Carson wird großes Potential bescheinigt und Hoffnungen werden in ihn gesetzt, denn er ist nicht wie die anderen Gefangenen, die Vollidioten sind, weil sie nichts gelernt haben.
Der Noongar Aborigine
Carson sieht sich mit einer Leere wie auf dem Titelbild konfrontiert, die ihn nicht voran bringt. Trotz seines Potentials entkommt er den Erwartungen der rassistisch geprägten Gesellschaft nicht. Mit einer Ausnahme. Selbstständiges Handeln wird erstaunlicherweise nur in Straftaten sichtbar. Das ist jedoch keine echte Ausnahme, sondern eine Bestätigung der Erwartungen an den Noongar Aborigine. Carsons verbale und physische Präsenz gleicht einer Regenwolke, einem Fluch oder einem Damoklesschwert, je nach Perspektive und Betrachtung, die über ihn hängen.
Carsons Bild ist das Ergebnis fremder Perzeptionen. Es ist eine Frage der Perspektive, indem sein Profil aus dem Bild entsteht die andere von ihm haben. Sein Leben wird mit den Augen anderer erzählt, situativ. Auf jeden Fall bleibt es eine Momentaufnahme und Carson der große Unbekannte.
Bird
FAZIT
„Bird“ spiegelt im Mikrokosmos des Gefängnissystems die Realität einer noch immer zutiefst segregierten, rassistischen Gesellschaft, in der Freiheit nicht für alle vorgesehen ist.
Ein Kreislauf der Gewalt, aus dem es kein Entkommen zu geben scheint, umgibt Carson auf seinem Weg zwischen drinnen und draußen, einem Vogel gleich, der verlernt hat, wie es ist, den Käfig zu verlassen und in Freiheit zu fliegen, zu leben und zu überleben ohne in den Käfig zurückfliegen zu wollen, ohne rückfällig zu werden.
„Bird“ ist die Geschichte über das Böse im Menschen und sein Unvermögen, sich davon zu befreien.
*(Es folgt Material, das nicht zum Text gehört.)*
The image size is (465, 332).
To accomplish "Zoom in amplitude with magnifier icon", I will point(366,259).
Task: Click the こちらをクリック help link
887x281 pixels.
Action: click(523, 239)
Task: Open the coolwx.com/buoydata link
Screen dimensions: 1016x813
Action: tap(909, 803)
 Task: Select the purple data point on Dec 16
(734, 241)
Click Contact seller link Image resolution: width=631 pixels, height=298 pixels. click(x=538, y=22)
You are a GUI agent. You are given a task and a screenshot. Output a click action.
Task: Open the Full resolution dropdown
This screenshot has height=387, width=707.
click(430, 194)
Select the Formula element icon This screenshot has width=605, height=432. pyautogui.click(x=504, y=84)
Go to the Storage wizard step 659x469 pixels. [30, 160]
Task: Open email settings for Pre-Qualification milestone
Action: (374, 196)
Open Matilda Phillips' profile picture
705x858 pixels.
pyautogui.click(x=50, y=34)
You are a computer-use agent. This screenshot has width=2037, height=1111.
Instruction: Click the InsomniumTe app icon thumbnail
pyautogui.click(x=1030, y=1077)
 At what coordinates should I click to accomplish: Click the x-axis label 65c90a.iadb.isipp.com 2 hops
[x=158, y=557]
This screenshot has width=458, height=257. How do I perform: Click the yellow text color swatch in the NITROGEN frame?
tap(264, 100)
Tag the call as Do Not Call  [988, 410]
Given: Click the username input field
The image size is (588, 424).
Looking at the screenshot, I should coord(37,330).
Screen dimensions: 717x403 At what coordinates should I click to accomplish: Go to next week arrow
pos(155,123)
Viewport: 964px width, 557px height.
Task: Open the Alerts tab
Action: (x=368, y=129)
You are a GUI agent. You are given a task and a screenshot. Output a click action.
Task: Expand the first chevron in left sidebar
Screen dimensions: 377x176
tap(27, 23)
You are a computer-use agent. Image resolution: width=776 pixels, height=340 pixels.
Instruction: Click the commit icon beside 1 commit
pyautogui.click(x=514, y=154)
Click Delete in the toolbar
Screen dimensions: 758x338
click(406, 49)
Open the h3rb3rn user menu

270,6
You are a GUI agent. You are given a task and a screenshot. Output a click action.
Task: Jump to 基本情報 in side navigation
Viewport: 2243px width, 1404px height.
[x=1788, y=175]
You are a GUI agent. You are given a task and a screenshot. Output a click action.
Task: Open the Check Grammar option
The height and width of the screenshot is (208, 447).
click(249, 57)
Und gleichzeitig ist der Roman die Geschichte über ein in die Jahre gekommenes Strafvollzugssystem, das fern von Prävention sich primär der Therapierung zugeschrieben hat und vergeblich einen Ausweg sucht.
Ein Weg hin und zurück, von der Freiheit in die Haft, von der Haft in die Freiheit. Genauer betrachtet, ist es die Illusion, die Freiheit erleben zu können. Der Weg Carsons ist somit eine Sackgasse. Eine Lobby fehlt ihm und das Personal des Gefängnisses braucht eine Generalüberholung.
Ort der Handlung: Ein Gefängnis in Australien
Kunstraum
Carsons Bild von einem Emu interessiert nicht nur Lehrer Daniel sondern auch die anderen Gefangenen.
Kontrollraum
Der Strom wird abgestellt. Versorgung über die Notstromgeneratoren. Die Haupteingänge zum Trakt werden noch mit Strom versorgt.
Verwaltung
Der Beamte vertreibt sich die Zeit mit Glücksspiel und Online-Auktionen.
Computerraum
Der Kunstlehrer soll den IT-Unterricht übernehmen, weil der IT-Lehrer nicht gekommen ist.